The Court made a decision to render substantive justice and threw away objections that were demanded by the lawyers of the parties to exclude court papers that were filed after the prescribed time. The hearing of the petition was concluded on Tuesday, August, 29, well after 9pm. The Judges thereafter retreated to deliberate on the following issues for determination as crafted by the court:
(i) Whether the 2017 Presidential Election was conducted in accordance with the principles laid down in the Constitution and the law relating to elections.
(ii) Whether there were irregularities and illegalities committed in the conduct of the 2017 Presidential Election.
(iii) If there were irregularities and illegalities, what was their impact, if any, on the integrity of the election?
(iv) What consequential orders, declarations and reliefs, if any, should be granted by the court?
In a majority decision of the six-judge bench delivered on September 1st, with two Judges (Jackton Ojwang and Njoki Ndung’u) dissenting, the court ruled in favour of the petition as follows:
(a) As to whether the 2017 Presidential Election was conducted in accordance with the principles laid down in the Constitution and the law relating to elections, upon considering inter alia Articles 10, 38, 81 and 86 of the Constitution as well as, Sections 39(1C), 44, 44A and 83 of the Elections Act, the decision of the court is that the IEBC failed, neglected or refused to conduct the Presidential Election in a manner consistent with the dictates of the Constitution and inter alia the Elections Act, Chapter 7 of the Laws of Kenya.
(b) As to whether there were irregularities and illegalities committed in the conduct of the 2017 Presidential Election, the court was satisfied that the IEBC committed irregularities and illegalities inter alia, in the transmission of results, particulars and the substance of which will be given in the detailed and reasoned Judgment of the court.

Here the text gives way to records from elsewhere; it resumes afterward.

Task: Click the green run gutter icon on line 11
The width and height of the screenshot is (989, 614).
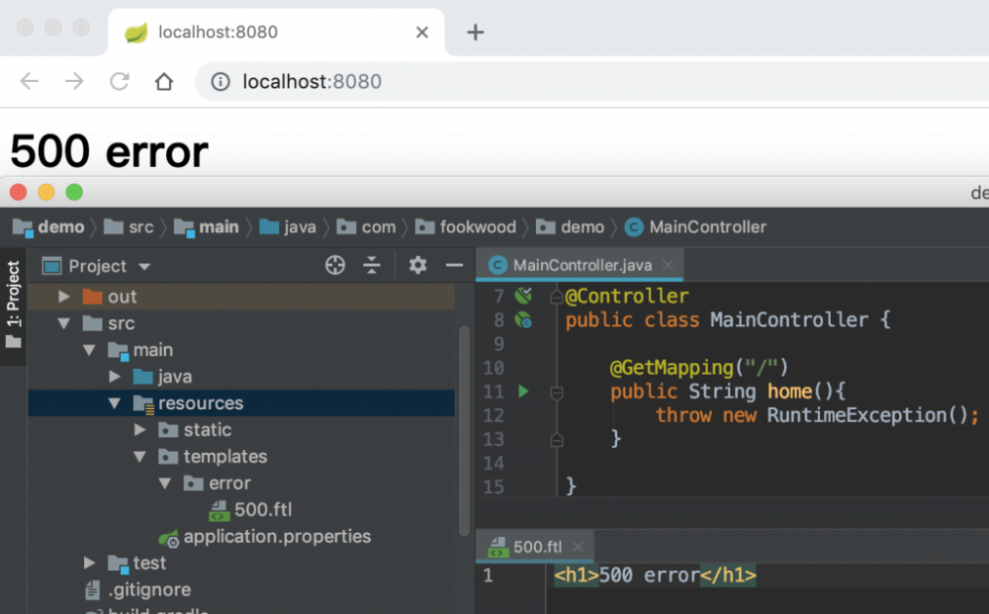Action: pos(523,392)
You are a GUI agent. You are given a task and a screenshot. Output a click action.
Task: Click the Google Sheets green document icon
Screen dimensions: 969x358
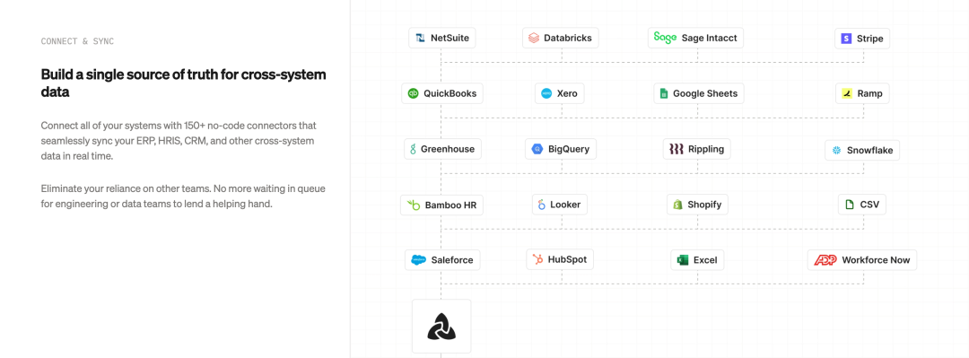pos(664,93)
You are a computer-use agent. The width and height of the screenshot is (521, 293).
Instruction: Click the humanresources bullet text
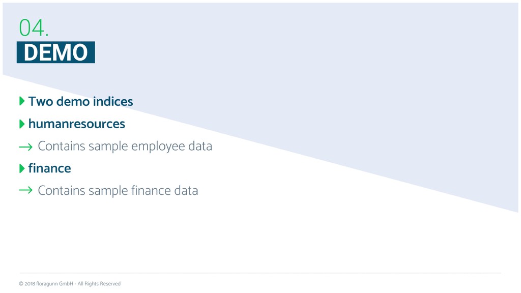(77, 124)
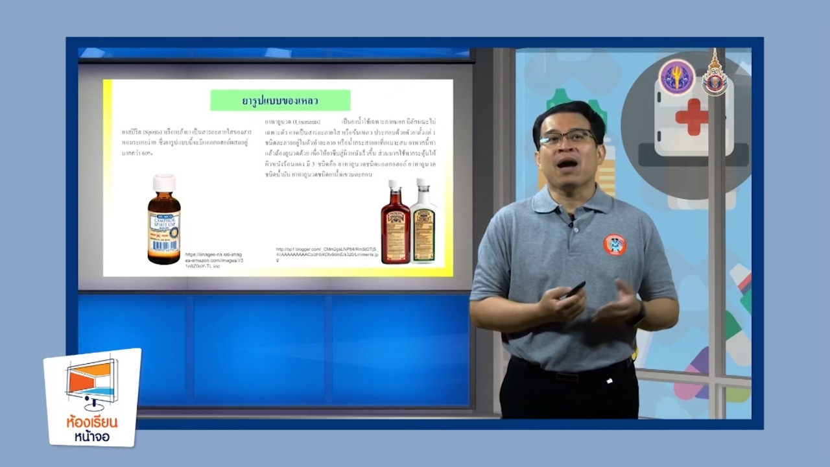The width and height of the screenshot is (830, 467).
Task: Click the ห้องเรียนหน้าจอ program logo
Action: [x=92, y=397]
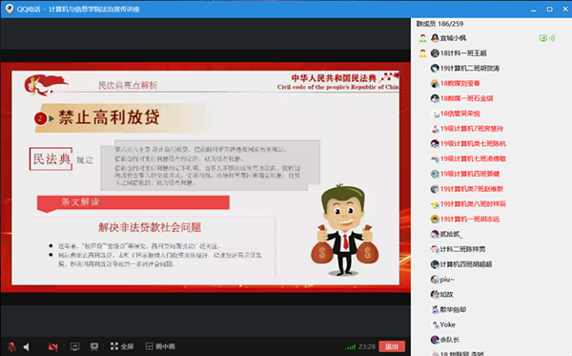Switch to 全屏 fullscreen mode

122,346
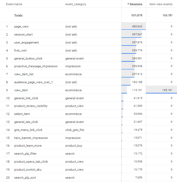Click the Item view events column header

point(161,4)
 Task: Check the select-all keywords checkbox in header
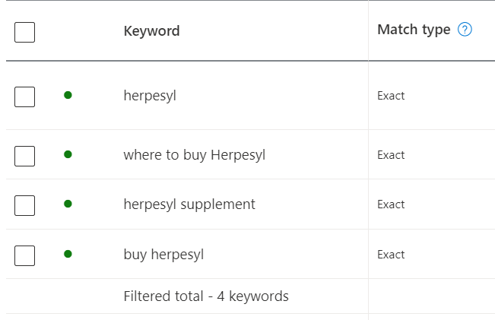[24, 32]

The court however found no evidence of misconduct on the part of Uhuru Kenyatta.
(c) As to whether the irregularities and illegalities affected the integrity of the election, the court was satisfied that they did and thereby impugning the integrity of the entire Presidential Election.
Consequent upon the above findings, the Court, pursuant to Article 140(2) and (3) of the Constitution and Rule 22 of the Supreme Court (Presidential Election) Rules , issued Declarations and the Orders as follows:
(i) that the Presidential Election held on August 8th was not conducted in accordance with the Constitution and the applicable law rendering the declared result invalid, null and void;
(ii) that Uhuru Kenyatta was not validly declared as the President elect and that the declaration is invalid, null and void;
(iii) That IEBC to organise and conduct a fresh Presidential Election in strict conformity with the Constitution and the applicable election laws within 60 days of this determination under Article 140(3) of the Constitution.
(iv) That each party to bear their own costs of the petition.
The Court also indicated that detailed Judgment containing the reasons for its decision and the dissents will be issued within 21 days of the decision in conformity with Rule 23(1) of the Supreme Court (Presidential Elections) Rules, 2017 as it was impossible with the limited time the court has, to do so.
With this decision, Raila earned both political and legal dividends which he must spend in the next few weeks ahead in the run up to another political contest within the next 60 days.